_Excerpt:_
'''
2

I'm working with some data which is stored in a VARCHAR2(4000) column and the data is mainly text comments but also contains dates within the text. I've written a query which uses SUBSTR and INSTR to pattern match and find a leading Text value prior to the date and then SUBST to return the date value which I then convert to a date using TO_DATE. This works well however I have a number of records that contain multiple comments and as such multiple dates. Using the above method I'm only able to specify the (n)th occurrence of this pattern, is there a way to return ALL dates when matched rather than only a single occurrence?

Here is an example of the data within the varchar column;

LOCKED ENTITY: ACCOUNT
LOCKED BY USER: ops
LOCKED AT: 31/05/2004 11:47
CUST NOTES: <Please enter explanation here>
Customer notes are entered here.
'''
_Problems and tasks:_
1. Give again only the part of the listing that opens with the line containing "The tile roof" and closes with the line containing "Nyoirin-Kanzeon-Bosatsu (cintaamaNicakra) in", substituting "Kenchō-ji" for every "Kencho-ji" and leaving all else unchanged.
2. Pick up the forum post about returning every date stored in a VARCHAR2 comment column and continue it from its last sentence.

_Supplied entries:_
'''
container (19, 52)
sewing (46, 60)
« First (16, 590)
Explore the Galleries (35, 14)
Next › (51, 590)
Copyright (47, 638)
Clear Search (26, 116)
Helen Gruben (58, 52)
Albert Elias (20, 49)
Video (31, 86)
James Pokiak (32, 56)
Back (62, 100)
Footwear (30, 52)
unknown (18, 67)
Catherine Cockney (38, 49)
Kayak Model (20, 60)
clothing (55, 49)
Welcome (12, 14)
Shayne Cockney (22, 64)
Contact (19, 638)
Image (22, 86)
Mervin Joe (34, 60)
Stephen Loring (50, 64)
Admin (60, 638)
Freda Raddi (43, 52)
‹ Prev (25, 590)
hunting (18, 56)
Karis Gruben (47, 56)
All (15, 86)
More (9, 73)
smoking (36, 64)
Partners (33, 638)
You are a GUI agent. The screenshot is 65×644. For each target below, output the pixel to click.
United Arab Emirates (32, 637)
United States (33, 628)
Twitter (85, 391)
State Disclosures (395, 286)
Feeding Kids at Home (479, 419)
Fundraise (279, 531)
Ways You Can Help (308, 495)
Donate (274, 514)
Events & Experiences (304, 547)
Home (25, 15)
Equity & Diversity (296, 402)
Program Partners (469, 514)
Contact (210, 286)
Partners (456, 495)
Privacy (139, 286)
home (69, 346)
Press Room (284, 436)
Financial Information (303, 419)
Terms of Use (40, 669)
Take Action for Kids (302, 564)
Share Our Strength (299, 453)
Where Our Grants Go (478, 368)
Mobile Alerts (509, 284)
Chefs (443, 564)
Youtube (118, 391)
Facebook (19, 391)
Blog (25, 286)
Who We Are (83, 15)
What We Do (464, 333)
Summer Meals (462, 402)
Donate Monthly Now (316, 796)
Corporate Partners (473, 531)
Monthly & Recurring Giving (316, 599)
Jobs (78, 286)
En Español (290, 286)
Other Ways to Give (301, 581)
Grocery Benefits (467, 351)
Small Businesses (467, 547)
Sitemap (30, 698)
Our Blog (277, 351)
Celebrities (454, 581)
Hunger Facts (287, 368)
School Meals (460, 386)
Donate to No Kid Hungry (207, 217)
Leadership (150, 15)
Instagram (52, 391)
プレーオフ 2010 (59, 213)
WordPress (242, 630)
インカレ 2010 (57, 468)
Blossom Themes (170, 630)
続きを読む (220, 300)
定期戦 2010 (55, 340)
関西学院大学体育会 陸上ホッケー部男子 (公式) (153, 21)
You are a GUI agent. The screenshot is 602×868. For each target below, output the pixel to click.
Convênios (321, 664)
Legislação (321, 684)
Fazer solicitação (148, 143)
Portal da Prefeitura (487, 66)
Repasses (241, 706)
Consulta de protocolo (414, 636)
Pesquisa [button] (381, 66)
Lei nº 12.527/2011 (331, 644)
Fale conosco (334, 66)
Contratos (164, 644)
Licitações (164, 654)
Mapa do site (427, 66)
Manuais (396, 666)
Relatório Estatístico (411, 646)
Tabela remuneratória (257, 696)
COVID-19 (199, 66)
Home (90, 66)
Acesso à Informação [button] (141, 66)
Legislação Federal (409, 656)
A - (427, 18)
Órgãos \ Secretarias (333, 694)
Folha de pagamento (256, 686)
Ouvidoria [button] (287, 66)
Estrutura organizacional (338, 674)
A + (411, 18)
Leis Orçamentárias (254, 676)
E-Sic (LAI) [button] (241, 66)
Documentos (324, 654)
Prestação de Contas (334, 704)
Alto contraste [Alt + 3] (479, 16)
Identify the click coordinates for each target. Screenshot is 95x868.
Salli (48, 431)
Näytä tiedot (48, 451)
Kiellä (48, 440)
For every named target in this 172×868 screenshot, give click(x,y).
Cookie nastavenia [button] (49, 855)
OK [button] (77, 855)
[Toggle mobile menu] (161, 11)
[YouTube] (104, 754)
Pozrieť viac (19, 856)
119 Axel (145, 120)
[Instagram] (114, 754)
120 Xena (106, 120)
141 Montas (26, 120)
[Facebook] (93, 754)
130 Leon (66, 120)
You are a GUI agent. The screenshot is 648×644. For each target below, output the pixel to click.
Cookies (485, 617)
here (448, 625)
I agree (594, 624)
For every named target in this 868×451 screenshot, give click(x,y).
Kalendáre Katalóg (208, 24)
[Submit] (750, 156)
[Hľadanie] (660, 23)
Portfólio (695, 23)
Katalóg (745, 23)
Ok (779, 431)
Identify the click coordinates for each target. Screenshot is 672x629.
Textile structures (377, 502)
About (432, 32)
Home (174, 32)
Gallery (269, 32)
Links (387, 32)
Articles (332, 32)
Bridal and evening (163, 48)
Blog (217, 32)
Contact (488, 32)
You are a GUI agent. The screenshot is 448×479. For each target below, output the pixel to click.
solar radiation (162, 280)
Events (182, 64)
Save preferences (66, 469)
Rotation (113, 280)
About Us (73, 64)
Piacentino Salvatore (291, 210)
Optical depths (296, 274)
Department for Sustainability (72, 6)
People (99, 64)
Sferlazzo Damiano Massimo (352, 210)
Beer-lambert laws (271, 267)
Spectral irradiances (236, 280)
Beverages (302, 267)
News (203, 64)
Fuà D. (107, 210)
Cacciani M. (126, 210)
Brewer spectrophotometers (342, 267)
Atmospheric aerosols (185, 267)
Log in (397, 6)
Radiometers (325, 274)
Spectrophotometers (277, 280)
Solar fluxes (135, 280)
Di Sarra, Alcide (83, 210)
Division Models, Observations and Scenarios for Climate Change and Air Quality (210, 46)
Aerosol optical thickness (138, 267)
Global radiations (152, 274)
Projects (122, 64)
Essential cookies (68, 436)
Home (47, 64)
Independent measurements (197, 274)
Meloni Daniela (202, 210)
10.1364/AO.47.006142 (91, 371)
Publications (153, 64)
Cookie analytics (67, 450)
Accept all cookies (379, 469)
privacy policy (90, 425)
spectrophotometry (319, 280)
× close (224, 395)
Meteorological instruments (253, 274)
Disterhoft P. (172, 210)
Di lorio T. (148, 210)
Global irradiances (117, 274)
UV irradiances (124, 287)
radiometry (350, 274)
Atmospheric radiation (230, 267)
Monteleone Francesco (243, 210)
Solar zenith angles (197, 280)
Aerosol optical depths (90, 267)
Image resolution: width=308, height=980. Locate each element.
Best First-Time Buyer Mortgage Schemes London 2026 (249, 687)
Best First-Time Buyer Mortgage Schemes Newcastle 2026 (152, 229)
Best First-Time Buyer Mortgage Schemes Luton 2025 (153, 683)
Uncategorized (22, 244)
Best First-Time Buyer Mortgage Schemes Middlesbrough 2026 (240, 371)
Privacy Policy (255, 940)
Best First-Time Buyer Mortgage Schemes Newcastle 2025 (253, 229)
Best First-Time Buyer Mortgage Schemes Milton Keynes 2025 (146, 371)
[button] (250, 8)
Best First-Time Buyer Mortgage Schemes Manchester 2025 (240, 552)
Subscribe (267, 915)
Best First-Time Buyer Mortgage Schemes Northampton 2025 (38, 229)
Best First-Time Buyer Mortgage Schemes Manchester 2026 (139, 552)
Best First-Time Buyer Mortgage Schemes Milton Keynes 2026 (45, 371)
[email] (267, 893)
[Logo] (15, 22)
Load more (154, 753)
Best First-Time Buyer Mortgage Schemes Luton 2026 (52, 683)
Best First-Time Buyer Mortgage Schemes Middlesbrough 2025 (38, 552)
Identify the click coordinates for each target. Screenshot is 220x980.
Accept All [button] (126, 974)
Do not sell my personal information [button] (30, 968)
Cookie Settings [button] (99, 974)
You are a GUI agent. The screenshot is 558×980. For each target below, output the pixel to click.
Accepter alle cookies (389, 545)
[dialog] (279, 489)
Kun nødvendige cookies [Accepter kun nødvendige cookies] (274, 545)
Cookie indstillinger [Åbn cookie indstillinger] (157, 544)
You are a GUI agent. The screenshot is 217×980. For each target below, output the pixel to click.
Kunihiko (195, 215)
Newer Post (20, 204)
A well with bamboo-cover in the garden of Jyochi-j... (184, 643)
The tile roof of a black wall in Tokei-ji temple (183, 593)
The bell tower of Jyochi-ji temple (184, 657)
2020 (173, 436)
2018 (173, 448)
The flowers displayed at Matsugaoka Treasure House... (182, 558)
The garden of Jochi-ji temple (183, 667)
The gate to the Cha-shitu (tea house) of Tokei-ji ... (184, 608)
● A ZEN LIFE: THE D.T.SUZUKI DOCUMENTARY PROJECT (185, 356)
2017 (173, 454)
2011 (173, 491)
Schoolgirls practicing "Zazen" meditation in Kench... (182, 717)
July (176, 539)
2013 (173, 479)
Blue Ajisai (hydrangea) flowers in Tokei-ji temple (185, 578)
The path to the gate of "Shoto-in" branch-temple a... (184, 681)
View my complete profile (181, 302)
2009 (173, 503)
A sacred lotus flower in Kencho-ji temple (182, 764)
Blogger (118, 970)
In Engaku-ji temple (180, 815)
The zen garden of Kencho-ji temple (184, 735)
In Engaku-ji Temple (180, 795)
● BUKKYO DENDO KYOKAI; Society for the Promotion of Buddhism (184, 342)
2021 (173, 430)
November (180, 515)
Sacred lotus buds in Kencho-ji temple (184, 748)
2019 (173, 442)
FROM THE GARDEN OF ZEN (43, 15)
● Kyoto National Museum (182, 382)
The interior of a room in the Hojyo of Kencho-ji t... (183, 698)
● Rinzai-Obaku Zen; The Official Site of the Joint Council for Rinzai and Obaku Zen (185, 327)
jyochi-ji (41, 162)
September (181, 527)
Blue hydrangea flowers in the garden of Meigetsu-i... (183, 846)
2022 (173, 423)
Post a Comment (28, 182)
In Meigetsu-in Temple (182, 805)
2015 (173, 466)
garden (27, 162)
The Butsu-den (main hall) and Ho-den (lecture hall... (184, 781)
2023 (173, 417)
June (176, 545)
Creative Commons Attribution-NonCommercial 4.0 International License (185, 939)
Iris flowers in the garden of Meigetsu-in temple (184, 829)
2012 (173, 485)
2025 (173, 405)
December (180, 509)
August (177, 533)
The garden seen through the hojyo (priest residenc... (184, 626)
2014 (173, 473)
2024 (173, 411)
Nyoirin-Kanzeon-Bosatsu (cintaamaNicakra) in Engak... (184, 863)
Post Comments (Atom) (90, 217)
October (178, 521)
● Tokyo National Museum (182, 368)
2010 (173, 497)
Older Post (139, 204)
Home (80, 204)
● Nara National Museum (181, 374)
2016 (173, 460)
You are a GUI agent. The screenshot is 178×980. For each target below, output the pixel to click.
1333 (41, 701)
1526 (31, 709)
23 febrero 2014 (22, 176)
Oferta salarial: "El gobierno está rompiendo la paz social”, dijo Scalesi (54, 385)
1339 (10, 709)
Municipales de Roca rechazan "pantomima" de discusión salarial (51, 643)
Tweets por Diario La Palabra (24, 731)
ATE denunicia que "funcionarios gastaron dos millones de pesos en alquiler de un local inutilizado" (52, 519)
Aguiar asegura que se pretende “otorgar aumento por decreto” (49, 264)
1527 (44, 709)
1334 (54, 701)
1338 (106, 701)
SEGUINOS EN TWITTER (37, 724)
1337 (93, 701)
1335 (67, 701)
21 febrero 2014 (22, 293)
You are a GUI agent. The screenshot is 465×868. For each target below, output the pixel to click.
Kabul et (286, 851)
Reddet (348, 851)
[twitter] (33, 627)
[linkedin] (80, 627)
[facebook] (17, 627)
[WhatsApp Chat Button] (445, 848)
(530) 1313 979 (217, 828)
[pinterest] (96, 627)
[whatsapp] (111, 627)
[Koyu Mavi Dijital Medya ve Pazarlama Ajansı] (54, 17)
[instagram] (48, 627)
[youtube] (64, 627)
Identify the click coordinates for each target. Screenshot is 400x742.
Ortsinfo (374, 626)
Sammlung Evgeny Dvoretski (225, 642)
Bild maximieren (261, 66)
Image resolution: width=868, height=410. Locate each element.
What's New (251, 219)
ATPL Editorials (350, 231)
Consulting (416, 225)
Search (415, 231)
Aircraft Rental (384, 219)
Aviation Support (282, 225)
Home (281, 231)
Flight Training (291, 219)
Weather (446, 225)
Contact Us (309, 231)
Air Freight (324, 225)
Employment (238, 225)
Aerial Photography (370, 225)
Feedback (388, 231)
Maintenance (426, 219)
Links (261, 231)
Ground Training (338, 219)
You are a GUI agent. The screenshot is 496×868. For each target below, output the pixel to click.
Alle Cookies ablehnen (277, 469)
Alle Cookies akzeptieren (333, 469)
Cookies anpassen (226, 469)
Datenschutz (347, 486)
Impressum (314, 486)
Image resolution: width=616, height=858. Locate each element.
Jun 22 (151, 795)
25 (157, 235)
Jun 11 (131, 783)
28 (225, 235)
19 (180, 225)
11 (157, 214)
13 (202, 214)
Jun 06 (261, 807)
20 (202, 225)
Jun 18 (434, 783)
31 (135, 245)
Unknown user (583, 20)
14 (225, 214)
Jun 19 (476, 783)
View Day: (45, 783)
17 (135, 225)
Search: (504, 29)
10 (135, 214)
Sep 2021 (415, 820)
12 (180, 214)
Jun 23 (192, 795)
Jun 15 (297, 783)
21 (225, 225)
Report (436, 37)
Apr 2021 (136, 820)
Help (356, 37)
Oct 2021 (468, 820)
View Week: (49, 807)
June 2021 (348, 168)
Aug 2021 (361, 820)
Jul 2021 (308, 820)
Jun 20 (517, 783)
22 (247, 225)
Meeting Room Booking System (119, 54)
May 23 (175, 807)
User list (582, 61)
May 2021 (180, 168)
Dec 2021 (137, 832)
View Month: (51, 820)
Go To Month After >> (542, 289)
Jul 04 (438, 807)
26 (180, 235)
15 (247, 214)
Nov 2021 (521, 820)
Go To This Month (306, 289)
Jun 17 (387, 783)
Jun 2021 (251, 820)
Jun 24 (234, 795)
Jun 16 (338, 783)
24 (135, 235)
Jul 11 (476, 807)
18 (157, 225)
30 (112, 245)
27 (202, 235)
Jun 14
'''
_Answers below:_
1.
The tile roof of a black wall in Tokei-ji temple (183, 593)
The bell tower of Jyochi-ji temple (184, 657)
2020 (173, 436)
2018 (173, 448)
The flowers displayed at Matsugaoka Treasure House... (182, 558)
The garden of Jochi-ji temple (183, 667)
The gate to the Cha-shitu (tea house) of Tokei-ji ... (184, 608)
● A ZEN LIFE: THE D.T.SUZUKI DOCUMENTARY PROJECT (185, 356)
2017 (173, 454)
2011 (173, 491)
Schoolgirls practicing "Zazen" meditation in Kench... (182, 717)
July (176, 539)
2013 (173, 479)
Blue Ajisai (hydrangea) flowers in Tokei-ji temple (185, 578)
The path to the gate of "Shoto-in" branch-temple a... (184, 681)
View my complete profile (181, 302)
2009 (173, 503)
A sacred lotus flower in Kenchō-ji temple (182, 764)
Blogger (118, 970)
In Engaku-ji temple (180, 815)
The zen garden of Kenchō-ji temple (184, 735)
In Engaku-ji Temple (180, 795)
● BUKKYO DENDO KYOKAI; Society for the Promotion of Buddhism (184, 342)
2021 (173, 430)
November (180, 515)
Sacred lotus buds in Kenchō-ji temple (184, 748)
2019 (173, 442)
FROM THE GARDEN OF ZEN (43, 15)
● Kyoto National Museum (182, 382)
The interior of a room in the Hojyo of Kenchō-ji t... (183, 698)
● Rinzai-Obaku Zen; The Official Site of the Joint Council for Rinzai and Obaku Zen (185, 327)
jyochi-ji (41, 162)
September (181, 527)
Blue hydrangea flowers in the garden of Meigetsu-i... (183, 846)
2022 (173, 423)
Post a Comment (28, 182)
In Meigetsu-in Temple (182, 805)
2015 (173, 466)
garden (27, 162)
The Butsu-den (main hall) and Ho-den (lecture hall... (184, 781)
2023 (173, 417)
June (176, 545)
Creative Commons Attribution-NonCommercial 4.0 International License (185, 939)
Iris flowers in the garden of Meigetsu-in temple (184, 829)
2012 (173, 485)
2025 (173, 405)
December (180, 509)
August (177, 533)
The garden seen through the hojyo (priest residenc... (184, 626)
2014 (173, 473)
2024 (173, 411)
Nyoirin-Kanzeon-Bosatsu (cintaamaNicakra) in Engak... (184, 863)

2.
UNLOCKED ENTITY: ACCOUNT
UNLOCKED BY USER: ops
UNLOCKED AT: 31/05/2004 11:49
UNLOCK NOTES: <Please enter explanation here>
Test

LOCKED ENTITY: USER
LOCKED BY USER: ops
LOCKED AT: 31/05/2004 11:50
LOCK NOTES: <Please enter explanation here>
Test

UNLOCKED ENTITY: USER
UNLOCKED BY USER: ops
UNLOCKED AT: 24/08/2009 16:47
UNLOCKED NOTES: <Please enter explanation here>

Here's a simplified version of the query I'm using (All other irrelevant joins and columns removed for clarity);

select substr(VALUE, INSTR(VALUE,'LOCKED AT: ',1)+11, 10) as "DATE"
  from tableA a
  join tableB b
    on a.id = b.id
 where regexp_like (VALUE ,'ABC|DEF|GHI');  

DATE
----------
31/05/2004

For the above Query I'd like to return all dates that follow the string 'LOCKED AT: ' eg;

 DATE
----------
31/05/2004
31/05/2004

Any help would be appreciated. For info the DB version is Oracle 10g, I attempted to use REGEXP_COUNT to achieve something I had in my mind but only works with 11g onward.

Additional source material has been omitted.